JAMIE TAHANA: So the three MPs of the NFP do have grounds to challenge us legally as it appears they are looking to do?
SR: Yeah I think there is going to be a legal challenge I think there is a very grey area in there because a decree section 27 subsection 6 says that although the political party may be suspended the members of parliament will still be members of parliament. And I think the spirit of that particular provision has to do with the fact that parliamentarians are elected directly from the people not from the party. You may suspend the party but you really can't suspend the individual parliamentarian by virtue of the fact that they were directly elected by the people. So this, that area has to be clarified.

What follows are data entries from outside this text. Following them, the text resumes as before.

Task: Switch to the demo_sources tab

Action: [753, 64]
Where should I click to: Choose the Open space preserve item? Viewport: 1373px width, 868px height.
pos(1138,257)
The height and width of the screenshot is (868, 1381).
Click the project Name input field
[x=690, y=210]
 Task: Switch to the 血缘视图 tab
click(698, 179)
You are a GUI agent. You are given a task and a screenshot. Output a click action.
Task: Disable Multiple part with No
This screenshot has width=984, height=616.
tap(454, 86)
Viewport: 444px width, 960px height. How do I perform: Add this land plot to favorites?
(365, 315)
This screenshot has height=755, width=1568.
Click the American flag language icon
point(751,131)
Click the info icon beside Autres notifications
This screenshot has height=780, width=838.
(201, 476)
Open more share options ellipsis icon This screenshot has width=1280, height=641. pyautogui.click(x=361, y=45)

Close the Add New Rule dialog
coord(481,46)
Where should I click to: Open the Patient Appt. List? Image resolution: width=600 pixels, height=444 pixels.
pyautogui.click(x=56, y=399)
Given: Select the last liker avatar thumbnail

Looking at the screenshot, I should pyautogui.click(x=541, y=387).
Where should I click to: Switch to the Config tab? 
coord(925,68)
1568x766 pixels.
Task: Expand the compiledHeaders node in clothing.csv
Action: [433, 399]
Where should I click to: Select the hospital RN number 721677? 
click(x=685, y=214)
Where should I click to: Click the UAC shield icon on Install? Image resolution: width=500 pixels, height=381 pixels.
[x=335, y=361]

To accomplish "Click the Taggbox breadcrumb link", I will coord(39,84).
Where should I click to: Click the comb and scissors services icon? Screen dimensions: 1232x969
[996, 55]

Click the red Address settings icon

JT: Yeah so if it is not actually mentioned in the political parties decree, under what law or rules is Jiko Luveni looking at when she says there is the grounds to suspend these three members of parliament?
SR: Well I am not really sure where this is coming from, although it came from the legal opinion of the solicitor general but again these things have to be clarified when the court case if ever there is going to be a court challenge to that?
JT: There is suggestion around some of the opposition in Fiji that this is a calculated attempt to remove the NFP. Does it seem like that?
SR: Well of course it is subject to interpretation or in the case of Fiji I mean the attention between the political parties and the way in which even parliamentary politics after 2014 election has been quite interesting. So at one point the National Federation Party had threatened to boycott parliament. And of course one would suspect that the powers that be, in this case the Fiji First, would be looking for opportunities to get back. After all the 2013 constitution and the decrees including the political party decrees where very much a construction of those involved in the party. So their is certainly that perception, that perception won't go away it will remain as part of the political discourse in Fiji in the next few years.